Indecisa en si subir o bajar ese barranco donde las
siemprevivas avivaban el rubor en su tez. La tarde ya escaseaba volviéndose más
oscura, una densa capa de astros se aproximaba y con ellos la luna. Por ello no
temía la oscuridad, ese animal esférico calmo la guiaría tanto si ascendía o
descendía ese barranco. Se preguntaba que se encontraría allá arriba, se preguntaba
que se encontraba allá bajo. Pregunto a la brisa sutil que acariciaba su
tez si subir o bajar. La respuesta fue inminente. “Sube hija de la noche para
que compruebes las antorchas basculante de tu hábitat. Para que contemples la
belleza de las estrellas cuando la tarde guarda su espada malva anaranjada. Solo
habrá oscuridad pero en ti existirá el brillo natural de tu mirada. “ Y subió
el barranco. Le costaba. A gatas agarrándose a cada piedra segura logró llega a
la cima. Cuando se miró las manos todo era sangre, tal había sido su esfuerzo
que se sentó. La noche ya era presente.
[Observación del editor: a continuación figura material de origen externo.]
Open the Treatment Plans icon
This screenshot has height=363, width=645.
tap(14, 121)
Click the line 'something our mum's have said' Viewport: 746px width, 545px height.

Ahí estaba la luna con los astros como
vigías. Miro abajo. El pueblo estaba lejano. Las farolas como luciérnagas estaban
encendidas, estáticas y un cierto frescor resbalaba por todo su cuerpo. Le
pareció maravilloso ese insomne mundo. Ahora no sabía qué hacer. Sí quedarse allí
hasta el amanecer o descender. Desde esa
ventana abierta a la tierra elevo sus brazos. Sus brazos castigados, fatigados.
Plumas nacieron. Plumas de un rojo purpúreo. Levanto anclas y comenzó su vuelo
barranco abajo. Avisto un arroyuelo y de él bebió. Al final su pueblo que ahora no lo veía.
Hacía el volando se dirigió y cuando llego desde la altura que estaba se fue
quitando pluma por pluma. Plumas que entraba en cada una de las casas. Las
campanas tocaron y supo que era la hora. La hora de dejar todo e irse. Se
marchó caminando por el cauce del barranco a otro lugar, a otra vida.